120,000 of us were declared bankrupt or forced to take out a Debt Relief Order (DRO) or Individual Voluntary Arrangement (IVA) in the last calendar year. This figure is the lowest compared to the previous four years, claims City accountants RSM Tenon. Given the grim economic backdrop, the slump appears surprising. How are many managing to keep going?
In a word (or three), low interest rates. RSM Tenon claims that many property-owners are being - artificially, it would appear - being held aloft from the clutches of bankruptcy by relatively low out-goings. But that is a boon only for property owners.
"Interest rates have been held at half a per cent ever since March 2009 – a staggering and unprecedented situation," says Mark Sands, head of personal insolvency at RSM Tenon. "Many who would otherwise have been forced into bankruptcy are being kept afloat by the money they are saving on mortgage repayments."
For those who rent or don't have a mortgage and rely on income from other sources, the picture is less clear.

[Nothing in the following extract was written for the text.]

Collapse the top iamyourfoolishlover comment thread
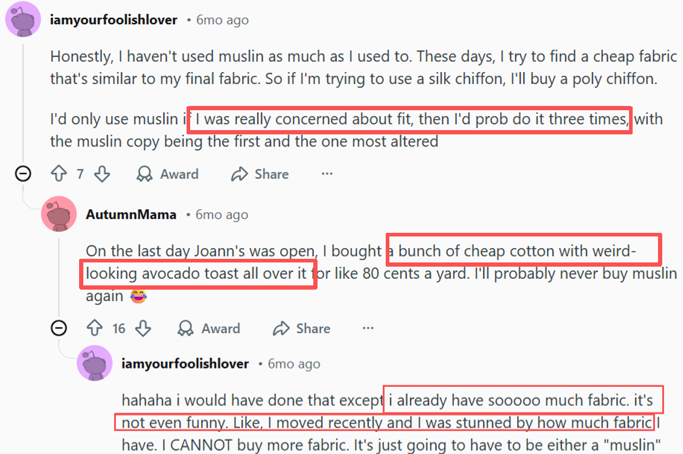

Meanwhile Tenon claims that business in the north-west and north-east of England were more at risk of going bust than their southern neighbours in 2011. It claims 21,000 firms failed this year - and that the 'North-South divide' failure rate widened.
"Next year," says Sands, "we expect the number of insolvencies to hold steady, at roughly 110,000. However, when interest rates begin to climb back up – as they eventually will – we can expect a spike in the number of people hitting the rocks."